Link to paper
The full paper is available here.
You can also find the paper on PapersWithCode here.
Abstract
- Generative models can create incredible images but lack control.
- This work offers a new paradigm that allows flexible control of the output image.
- Compositionality is the core idea, decomposing an image into factors and training a diffusion model.
- At inference, the representations work as composable elements, leading to a huge design space.
- Supports various levels of conditions, such as text description, depth map, sketch, color histogram.
- Improves controllability and serves as a general framework for classical generative tasks.
Paper Content
Introduction
- Noam Chomsky proposed the idea of “The infinite use of finite means”

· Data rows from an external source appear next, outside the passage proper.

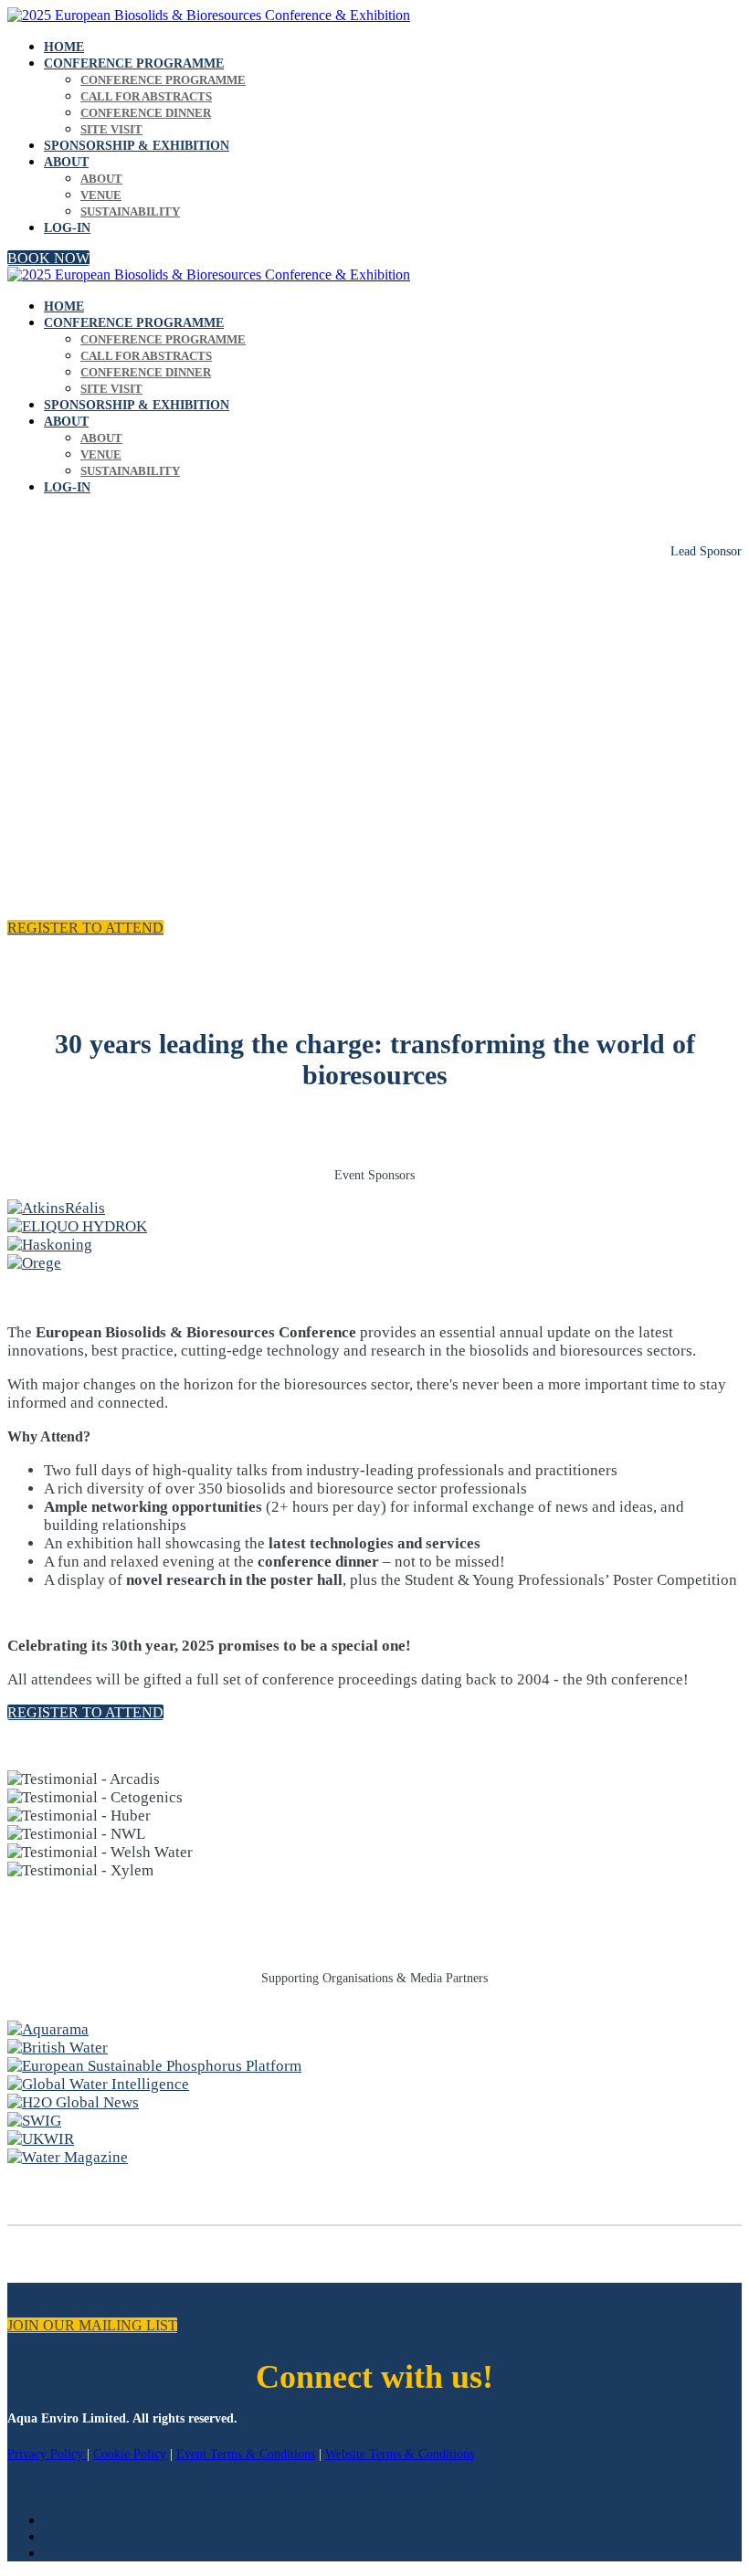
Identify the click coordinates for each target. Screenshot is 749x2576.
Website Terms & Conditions (399, 2454)
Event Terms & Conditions (245, 2454)
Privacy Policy (47, 2454)
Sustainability (130, 211)
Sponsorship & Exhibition (136, 146)
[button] (48, 258)
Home (64, 47)
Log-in (67, 228)
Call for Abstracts (146, 96)
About (66, 162)
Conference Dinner (145, 113)
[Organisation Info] (48, 2029)
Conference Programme (134, 63)
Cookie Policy (129, 2454)
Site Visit (111, 129)
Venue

- Generative image models can now produce photorealistic and diverse images
- Recent works extend text-to-image models by introducing conditions such as segmentation maps, scene graphs, sketches, depthmaps, and inpainting masks
- Key to controllable image generation relies on compositionality
- Composer is a realization of compositional generative models
- Composer is capable of producing new images from unseen combinations of representations
- Composer can be used for text-to-image generation, style transfer, pose transfer, image translation, virtual try-on, interpolation, image variation, image reconfiguration, colorization, and more
Method
- Image is divided into independent components
- Conditional diffusion model used to reassemble components
- Introduction to diffusion models and guidance directions
- Implementation of image decomposition and composition explained
Diffusion models
- Diffusion models are generative models that produce data from Gaussian noise
- Mean-squared error is used as the denoising objective
- Classifier-free guidance is used for conditional data sampling
- Sampling algorithms such as DDIM and DPM-Solver are used to speed up the sampling process
- DDIM can be used to reverse a sample back to its pure noise latent
- Composer is a diffusion model that accepts multiple conditions
- Bidirectional guidance can be used to manipulate images in a disentangled manner
Decomposition
- Decompose image into 8 representations
- Use title/description as image captions
- Represent captions with sentence/word embeddings
- Represent color statistics with CIELab histogram
- Extract sketch of image with edge detection/sketch simplification
- Extract instance masks with YOLOv5
- Extract depthmap with monocular depth estimation
- Introduce raw grayscale images and image masks
Composition
- Use diffusion models to recompose images from representations
- Global conditioning: Project and add representations to timestep embedding
- Localized conditioning: Project representations into uniform-dimensional embeddings
- Joint training strategy: Use independent dropout probability for each condition
- Upscale images from 64x64 to 1024x1024 resolution
- Optional prior model to improve diversity of generated images
Experiments
Training details
- Trained 2B parameter base model for conditional image generation at 64x64 resolution
- Trained 1.1B parameter model for upscaling images to 256x256 resolution
- Trained 300M parameter model for upscaling images to 1024x1024 resolution
- Trained 1B parameter prior model for projecting captions to image embeddings
- Used batch sizes of 4096, 1024, 512, and 512 for prior, base, and two upsampling models
- Trained on combination of public datasets, including ImageNet21K, WebVision, and LAION dataset
- Eliminated duplicates, low resolution images, and images potentially containing harmful content from LAION dataset
- Pretrained base model with 1M steps on full dataset using image embeddings as condition
- Finetuned base model on subset of 60M examples (excluding LAION images with aesthetic scores below 7.0) for 200K steps with all conditions enabled
- Prior and upsampling models trained for 1M steps on full dataset
Image manipulation
- Composer can create new images that vary in certain aspects from a given image
- Composer offers flexibility to control the scope of image variations
- Composer yields more accurate reconstructions than unCLIP
- Composer can blend two images for variations and control which elements to interpolate between them
- Composer can manipulate an image through direct modification of one or more of its representations
- Composer can restrict variations within an area defined by a masked image
Reformulation of traditional generation tasks
- Traditional image generation and manipulation tasks can be reformulated using the Composer architecture
- Two methods to colorize an image using Composer: one conditions the sampling process on both the grayscale version of the image and the palette, the other involves applying a reconfiguration
- Style transfer: Composer disentangles content and style representations, allowing style of one image to be transferred to another
- Image translation: Transform an image to a variant with content kept unchanged but style converted to match a target domain
- Virtual try-on: Given a garment image and a body image, the sampling process is conditioned on the masked image and the CLIP image embedding of the garment image to produce a virtual try-on result
Compositional image generation
- Composer can be conditioned on visual components from different sources.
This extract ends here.